Nearly Complete Lack of Mentoring

As part of my series on why I’m no longer in academia, I offer to you a well nigh complete lack of mentoring.

There were a few notable exceptions–I had an amazing mentor when I was an undergrad. I’ll call him Giles. Giles taught great courses. He was an amazing advocate. But he administered the undergraduate program so he didn’t work much with graduate students. If there had been anyone like Giles who I could have worked with as a graduate student, I imagine I’d have had a much better chance of getting an academic job–or any job, for that matter.

There was a professor who was hired right before I left graduate school who offered to try to hook me up at IRCAM. Unfortunately, he came along too late to do me any good. When I started graduate school, my partner and I had every intention of avoiding the two body problem. We were going to have a long-distance relationship so we both could have careers. We did, in fact, have a very successful long-distance marriage for years. Unfortunately, the increasingly draconian measures of TSA security theater have rendered that option nonviable. But that’s another post.

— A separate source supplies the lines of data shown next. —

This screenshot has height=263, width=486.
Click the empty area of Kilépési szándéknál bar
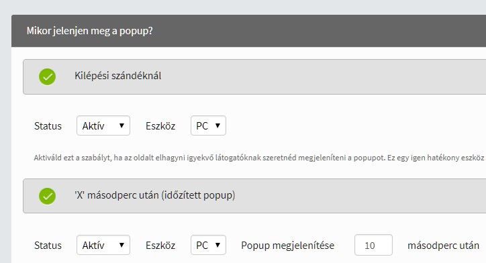[x=326, y=77]
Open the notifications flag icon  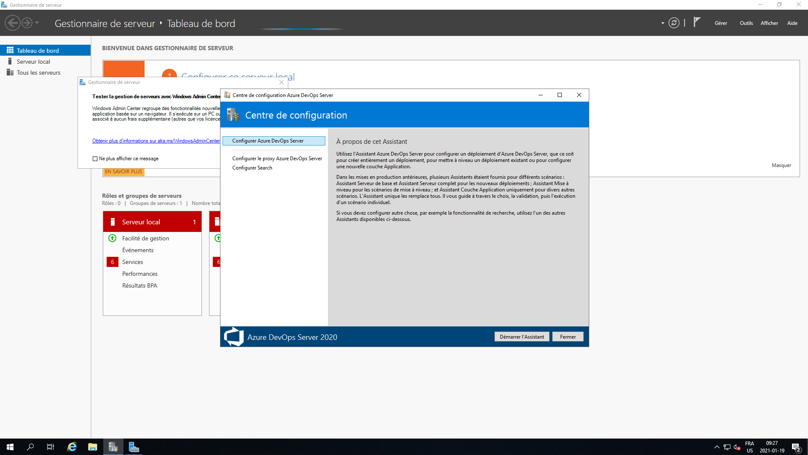[697, 22]
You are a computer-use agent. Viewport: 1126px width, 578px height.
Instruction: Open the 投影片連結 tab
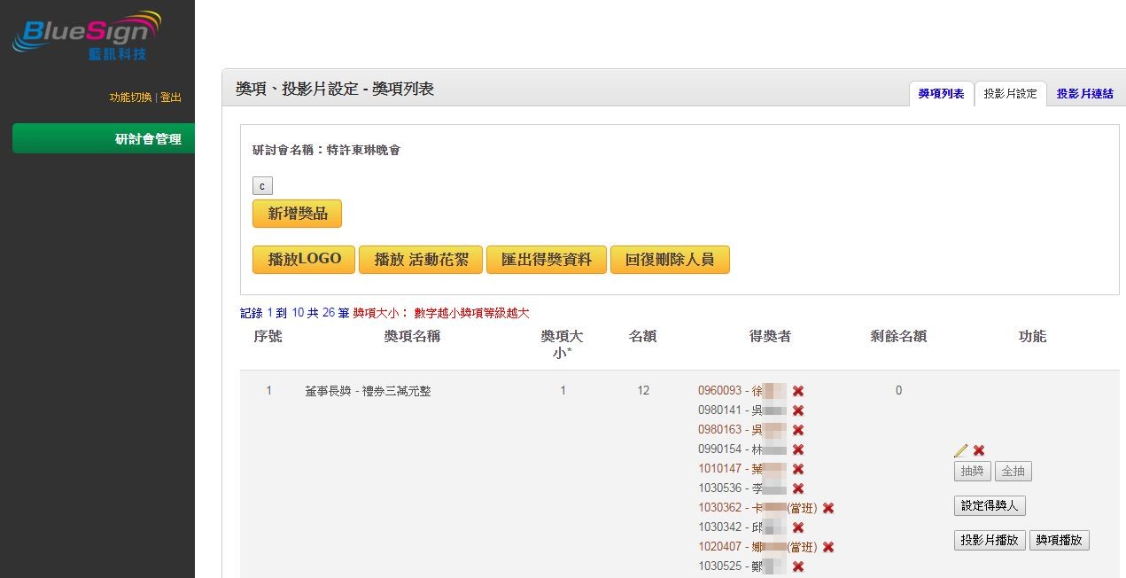[x=1085, y=94]
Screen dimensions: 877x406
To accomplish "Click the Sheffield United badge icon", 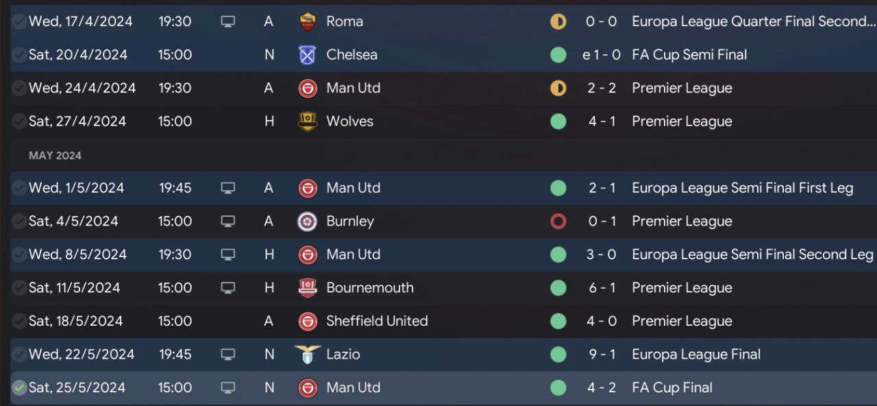I will pyautogui.click(x=308, y=321).
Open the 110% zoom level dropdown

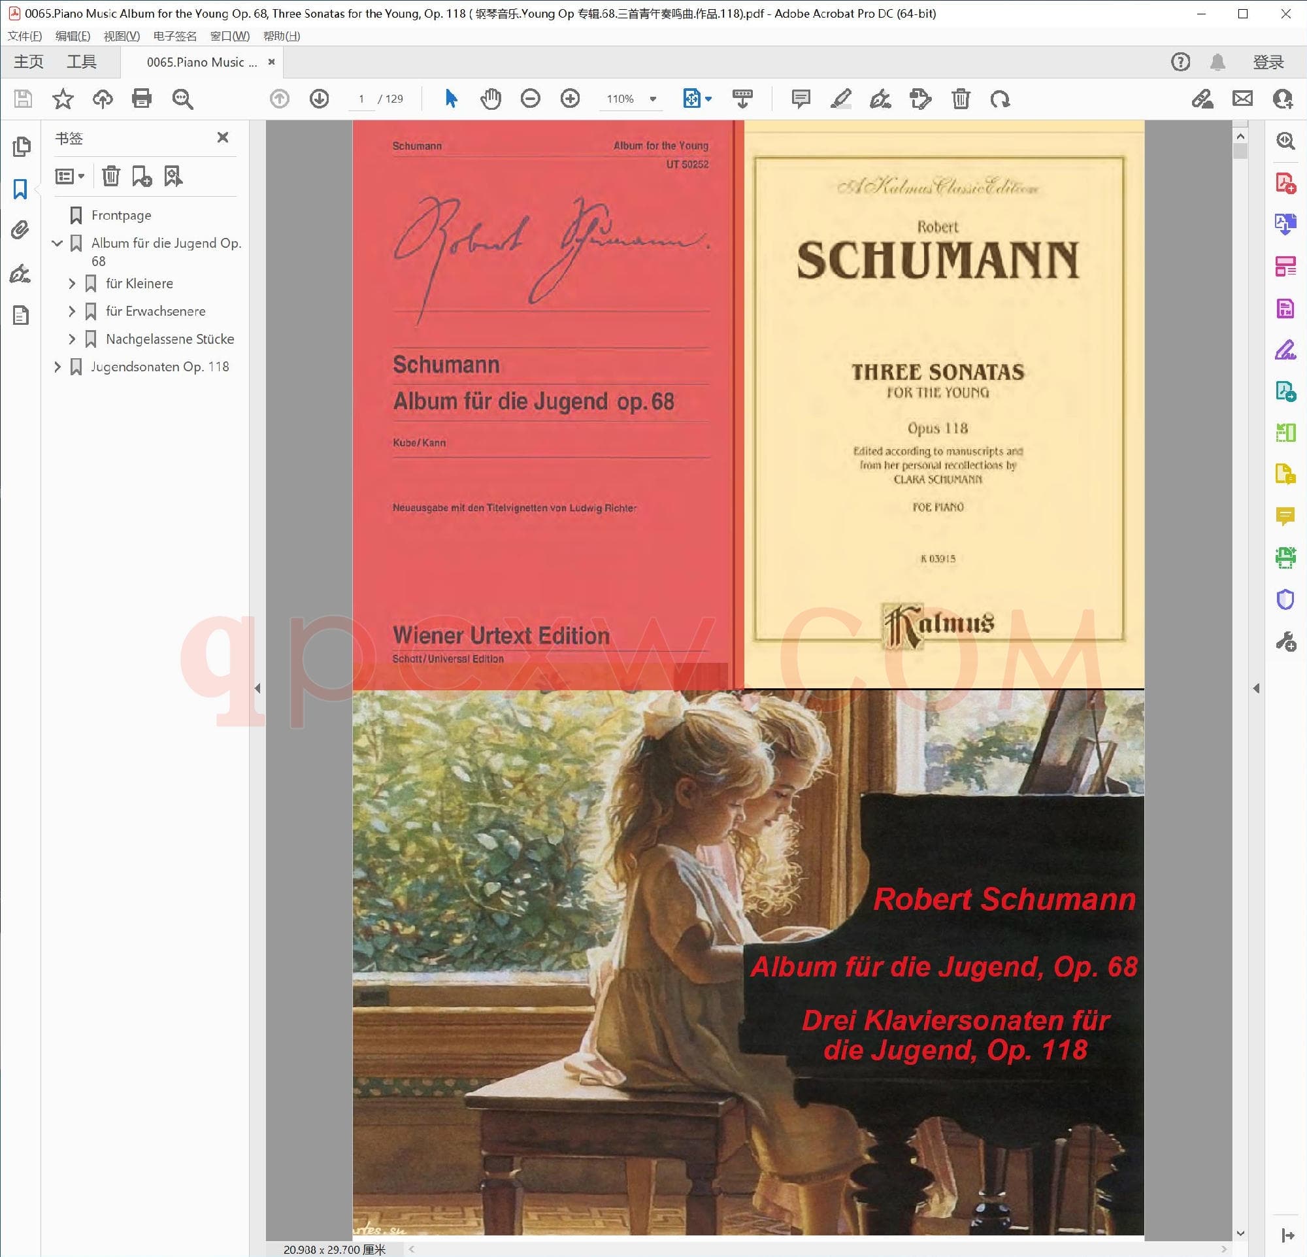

And there’s a faculty member–call him Percy–at Small Technical School who really has done his best. By all accounts I oughtn’t be his responsibility; I just happen to be someone in a neighboring discipline who came to town as a trailing spouse from another institution. But Percy is very community minded and really tried hard to encourage a strong intellectual community when he was hired at STS. He’s given me short term postdocs and invited me to give a few talks and performances. STS is institutionally pathological. Percy does good work and is under-appreciated. As much as I like working with him and appreciate his effort, I can’t handle being involved with STS anymore. That’s another post.

When I went to graduate school, I went because I thought I’d get mentoring. Sure, I knew there’d be courses and a dissertation and whatnot. But I figured that was gravy. I’d seen how other departments did things and it really never occurred to me that I wasn’t buying into the same thing. I really like my advisor (Wesley). He’s brilliant and fun to work with. I knew Giles was an especially good mentor and didn’t expect Wesley to be Giles. But I expected him to at least try. He didn’t. That’s the next couple of posts, because otherwise it’s simply too long.

But to skip to the punchline:

Lots of mentoring involves sharing oral tradition. These things are not written anywhere. People only know these things because someone told them. You know things because someone told you. If you know things and are not telling your students, you are cheating them. I’ve frequently had the bizarre experience of having people say I wasn’t doing appropriate professional development things but I’ve not been able to wring from them information about what these things might be. This happens a lot and it’s very frustrating because it tells me that a) there’s something I could be doing and b) no one will tell me what it is.

If you are faculty, do you find yourself thinking, “Gee, I wonder whatever happened to that promising student who doesn’t seem to be practicing in my discipline anymore”? If you didn’t mentor that student when the opportunity arose, there might be plenty of blame to go around, but some of it is all yours.